What you will do.
Each line below with the word "Manager" needs to be copied.

*** Opening Material for this task ***

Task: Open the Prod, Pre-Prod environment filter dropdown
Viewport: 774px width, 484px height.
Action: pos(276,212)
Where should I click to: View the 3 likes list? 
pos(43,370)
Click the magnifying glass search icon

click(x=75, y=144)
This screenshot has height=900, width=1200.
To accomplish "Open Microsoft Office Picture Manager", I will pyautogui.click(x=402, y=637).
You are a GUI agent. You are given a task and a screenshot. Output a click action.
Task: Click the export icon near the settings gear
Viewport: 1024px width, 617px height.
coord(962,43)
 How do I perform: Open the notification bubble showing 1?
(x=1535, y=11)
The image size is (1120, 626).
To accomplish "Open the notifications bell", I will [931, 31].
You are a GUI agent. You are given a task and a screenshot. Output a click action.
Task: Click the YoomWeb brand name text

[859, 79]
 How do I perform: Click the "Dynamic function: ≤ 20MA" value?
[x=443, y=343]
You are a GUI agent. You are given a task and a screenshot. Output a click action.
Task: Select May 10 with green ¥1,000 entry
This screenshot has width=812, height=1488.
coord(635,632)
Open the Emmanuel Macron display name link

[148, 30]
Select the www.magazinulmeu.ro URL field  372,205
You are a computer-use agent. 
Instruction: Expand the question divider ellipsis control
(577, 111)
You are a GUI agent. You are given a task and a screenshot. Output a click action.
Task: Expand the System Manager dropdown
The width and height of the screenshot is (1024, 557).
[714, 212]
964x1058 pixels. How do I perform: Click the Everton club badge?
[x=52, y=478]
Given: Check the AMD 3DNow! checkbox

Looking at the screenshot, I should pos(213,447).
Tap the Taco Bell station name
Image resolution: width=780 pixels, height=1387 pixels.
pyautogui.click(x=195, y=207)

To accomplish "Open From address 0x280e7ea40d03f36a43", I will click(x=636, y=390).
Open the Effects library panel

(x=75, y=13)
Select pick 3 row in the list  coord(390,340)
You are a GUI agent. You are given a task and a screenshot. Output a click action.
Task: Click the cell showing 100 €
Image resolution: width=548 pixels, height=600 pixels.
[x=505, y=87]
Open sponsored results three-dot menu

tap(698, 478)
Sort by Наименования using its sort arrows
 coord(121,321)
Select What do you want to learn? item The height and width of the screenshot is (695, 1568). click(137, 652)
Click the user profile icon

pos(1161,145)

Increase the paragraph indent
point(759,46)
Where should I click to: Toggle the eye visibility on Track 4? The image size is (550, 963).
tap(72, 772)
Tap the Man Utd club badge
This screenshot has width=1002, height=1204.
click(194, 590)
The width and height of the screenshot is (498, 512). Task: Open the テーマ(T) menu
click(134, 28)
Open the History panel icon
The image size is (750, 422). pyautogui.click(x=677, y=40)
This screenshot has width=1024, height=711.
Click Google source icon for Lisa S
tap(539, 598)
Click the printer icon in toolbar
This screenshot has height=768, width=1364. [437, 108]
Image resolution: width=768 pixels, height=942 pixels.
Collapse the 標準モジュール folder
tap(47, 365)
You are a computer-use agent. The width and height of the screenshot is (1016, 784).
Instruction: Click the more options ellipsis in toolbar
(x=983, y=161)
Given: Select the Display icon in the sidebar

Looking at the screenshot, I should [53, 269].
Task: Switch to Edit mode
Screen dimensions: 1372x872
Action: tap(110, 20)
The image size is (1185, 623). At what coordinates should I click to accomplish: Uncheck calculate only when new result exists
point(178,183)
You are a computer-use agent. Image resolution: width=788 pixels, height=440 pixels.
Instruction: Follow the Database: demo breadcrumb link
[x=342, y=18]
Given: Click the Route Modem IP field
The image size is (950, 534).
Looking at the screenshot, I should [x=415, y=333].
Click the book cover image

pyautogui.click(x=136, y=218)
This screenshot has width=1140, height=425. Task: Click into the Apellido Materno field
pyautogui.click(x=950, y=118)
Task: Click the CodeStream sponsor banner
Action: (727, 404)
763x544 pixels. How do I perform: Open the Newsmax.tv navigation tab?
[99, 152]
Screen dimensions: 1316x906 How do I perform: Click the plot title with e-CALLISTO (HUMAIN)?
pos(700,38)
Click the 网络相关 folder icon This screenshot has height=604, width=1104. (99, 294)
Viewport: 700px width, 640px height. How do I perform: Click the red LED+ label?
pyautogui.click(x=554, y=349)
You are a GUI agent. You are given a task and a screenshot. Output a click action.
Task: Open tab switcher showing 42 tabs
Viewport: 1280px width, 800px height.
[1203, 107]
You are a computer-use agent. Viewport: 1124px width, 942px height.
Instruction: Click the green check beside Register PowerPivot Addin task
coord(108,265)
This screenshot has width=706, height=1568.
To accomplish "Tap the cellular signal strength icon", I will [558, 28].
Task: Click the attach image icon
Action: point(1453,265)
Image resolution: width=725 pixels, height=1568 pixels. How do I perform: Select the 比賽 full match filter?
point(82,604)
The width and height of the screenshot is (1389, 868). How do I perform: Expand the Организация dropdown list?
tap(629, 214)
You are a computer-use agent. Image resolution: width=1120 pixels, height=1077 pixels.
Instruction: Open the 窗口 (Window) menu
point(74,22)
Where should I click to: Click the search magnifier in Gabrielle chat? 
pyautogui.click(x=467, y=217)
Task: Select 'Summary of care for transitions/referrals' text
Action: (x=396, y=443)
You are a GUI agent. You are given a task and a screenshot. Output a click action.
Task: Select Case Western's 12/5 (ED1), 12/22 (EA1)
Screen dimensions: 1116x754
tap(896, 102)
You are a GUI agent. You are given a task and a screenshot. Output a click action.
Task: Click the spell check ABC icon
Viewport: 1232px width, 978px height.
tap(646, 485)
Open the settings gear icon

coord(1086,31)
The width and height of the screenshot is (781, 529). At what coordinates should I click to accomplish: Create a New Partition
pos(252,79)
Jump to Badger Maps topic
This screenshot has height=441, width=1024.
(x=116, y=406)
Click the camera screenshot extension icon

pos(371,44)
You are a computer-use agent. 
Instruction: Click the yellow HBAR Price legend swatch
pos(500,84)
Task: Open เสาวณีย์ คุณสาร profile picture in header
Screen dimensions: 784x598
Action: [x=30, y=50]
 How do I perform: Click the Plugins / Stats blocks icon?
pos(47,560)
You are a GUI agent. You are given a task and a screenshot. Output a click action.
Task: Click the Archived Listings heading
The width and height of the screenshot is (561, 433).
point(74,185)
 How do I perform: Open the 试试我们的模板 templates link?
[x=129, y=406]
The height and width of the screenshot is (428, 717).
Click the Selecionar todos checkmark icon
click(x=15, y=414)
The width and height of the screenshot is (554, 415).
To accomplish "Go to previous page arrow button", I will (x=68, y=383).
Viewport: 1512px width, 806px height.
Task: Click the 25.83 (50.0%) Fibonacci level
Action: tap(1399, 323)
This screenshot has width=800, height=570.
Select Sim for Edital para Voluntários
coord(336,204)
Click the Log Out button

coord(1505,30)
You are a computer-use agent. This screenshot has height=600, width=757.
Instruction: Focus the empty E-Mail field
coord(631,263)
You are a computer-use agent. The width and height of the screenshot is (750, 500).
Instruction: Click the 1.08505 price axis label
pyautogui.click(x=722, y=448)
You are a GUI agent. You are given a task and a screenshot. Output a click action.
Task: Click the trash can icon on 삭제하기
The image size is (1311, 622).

*** Closing Material for this task ***

Solved exercise.
To accomplish "Open Microsoft Office Picture Manager", I will pyautogui.click(x=402, y=637).
Task: Expand the System Manager dropdown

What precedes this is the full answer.